↓
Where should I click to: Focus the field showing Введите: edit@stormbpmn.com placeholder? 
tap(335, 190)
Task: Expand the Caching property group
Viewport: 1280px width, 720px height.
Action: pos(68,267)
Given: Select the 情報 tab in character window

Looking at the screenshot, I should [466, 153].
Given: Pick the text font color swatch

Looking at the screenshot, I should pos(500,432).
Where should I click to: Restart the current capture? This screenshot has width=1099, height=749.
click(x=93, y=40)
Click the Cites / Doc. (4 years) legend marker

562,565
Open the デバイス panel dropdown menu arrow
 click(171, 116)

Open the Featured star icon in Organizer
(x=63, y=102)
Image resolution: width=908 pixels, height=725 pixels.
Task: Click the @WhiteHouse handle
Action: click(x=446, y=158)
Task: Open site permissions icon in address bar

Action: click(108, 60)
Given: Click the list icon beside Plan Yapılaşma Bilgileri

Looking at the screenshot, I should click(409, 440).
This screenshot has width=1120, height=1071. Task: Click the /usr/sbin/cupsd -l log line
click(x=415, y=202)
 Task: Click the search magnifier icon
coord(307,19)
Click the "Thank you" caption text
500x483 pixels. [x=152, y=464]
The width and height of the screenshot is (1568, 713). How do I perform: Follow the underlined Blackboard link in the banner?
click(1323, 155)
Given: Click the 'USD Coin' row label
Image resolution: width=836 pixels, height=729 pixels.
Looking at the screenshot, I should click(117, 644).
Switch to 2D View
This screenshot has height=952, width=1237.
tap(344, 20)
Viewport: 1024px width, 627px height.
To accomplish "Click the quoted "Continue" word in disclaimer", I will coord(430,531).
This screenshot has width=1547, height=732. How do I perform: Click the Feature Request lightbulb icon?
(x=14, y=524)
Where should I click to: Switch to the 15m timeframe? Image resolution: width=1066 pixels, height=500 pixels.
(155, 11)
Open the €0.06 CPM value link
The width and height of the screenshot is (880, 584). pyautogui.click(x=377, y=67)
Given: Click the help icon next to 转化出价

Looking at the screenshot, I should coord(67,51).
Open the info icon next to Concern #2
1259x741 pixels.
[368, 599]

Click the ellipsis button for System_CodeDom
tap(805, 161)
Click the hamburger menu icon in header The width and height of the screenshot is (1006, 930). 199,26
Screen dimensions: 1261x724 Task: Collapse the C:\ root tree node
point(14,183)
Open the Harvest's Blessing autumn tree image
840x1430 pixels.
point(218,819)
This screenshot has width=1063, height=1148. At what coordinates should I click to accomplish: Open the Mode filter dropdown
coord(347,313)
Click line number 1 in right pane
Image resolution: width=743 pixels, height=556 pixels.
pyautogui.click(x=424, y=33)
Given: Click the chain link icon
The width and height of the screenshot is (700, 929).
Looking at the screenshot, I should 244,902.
↑
▸ INSTRUCTIONS FOR THE TASK:
Each entry must be reproduced verbatim.

▸ RESULT FOR THIS EXERCISE:
Where should I click to: Focus the field showing Введите: edit@stormbpmn.com placeholder? 
tap(335, 190)
Task: Expand the Caching property group
Viewport: 1280px width, 720px height.
Action: pos(68,267)
Given: Select the 情報 tab in character window

Looking at the screenshot, I should [466, 153].
Given: Pick the text font color swatch

Looking at the screenshot, I should pos(500,432).
Where should I click to: Restart the current capture? This screenshot has width=1099, height=749.
click(x=93, y=40)
Click the Cites / Doc. (4 years) legend marker

562,565
Open the デバイス panel dropdown menu arrow
 click(171, 116)

Open the Featured star icon in Organizer
(x=63, y=102)
Image resolution: width=908 pixels, height=725 pixels.
Task: Click the @WhiteHouse handle
Action: click(x=446, y=158)
Task: Open site permissions icon in address bar

Action: click(108, 60)
Given: Click the list icon beside Plan Yapılaşma Bilgileri

Looking at the screenshot, I should click(409, 440).
This screenshot has width=1120, height=1071. Task: Click the /usr/sbin/cupsd -l log line
click(x=415, y=202)
 Task: Click the search magnifier icon
coord(307,19)
Click the "Thank you" caption text
500x483 pixels. [x=152, y=464]
The width and height of the screenshot is (1568, 713). How do I perform: Follow the underlined Blackboard link in the banner?
click(1323, 155)
Given: Click the 'USD Coin' row label
Image resolution: width=836 pixels, height=729 pixels.
Looking at the screenshot, I should click(117, 644).
Switch to 2D View
This screenshot has height=952, width=1237.
tap(344, 20)
Viewport: 1024px width, 627px height.
To accomplish "Click the quoted "Continue" word in disclaimer", I will coord(430,531).
This screenshot has width=1547, height=732. How do I perform: Click the Feature Request lightbulb icon?
(x=14, y=524)
Where should I click to: Switch to the 15m timeframe? Image resolution: width=1066 pixels, height=500 pixels.
(155, 11)
Open the €0.06 CPM value link
The width and height of the screenshot is (880, 584). pyautogui.click(x=377, y=67)
Given: Click the help icon next to 转化出价

Looking at the screenshot, I should coord(67,51).
Open the info icon next to Concern #2
1259x741 pixels.
[368, 599]

Click the ellipsis button for System_CodeDom
tap(805, 161)
Click the hamburger menu icon in header The width and height of the screenshot is (1006, 930). 199,26
Screen dimensions: 1261x724 Task: Collapse the C:\ root tree node
point(14,183)
Open the Harvest's Blessing autumn tree image
840x1430 pixels.
point(218,819)
This screenshot has width=1063, height=1148. At what coordinates should I click to accomplish: Open the Mode filter dropdown
coord(347,313)
Click line number 1 in right pane
Image resolution: width=743 pixels, height=556 pixels.
pyautogui.click(x=424, y=33)
Given: Click the chain link icon
The width and height of the screenshot is (700, 929).
Looking at the screenshot, I should 244,902.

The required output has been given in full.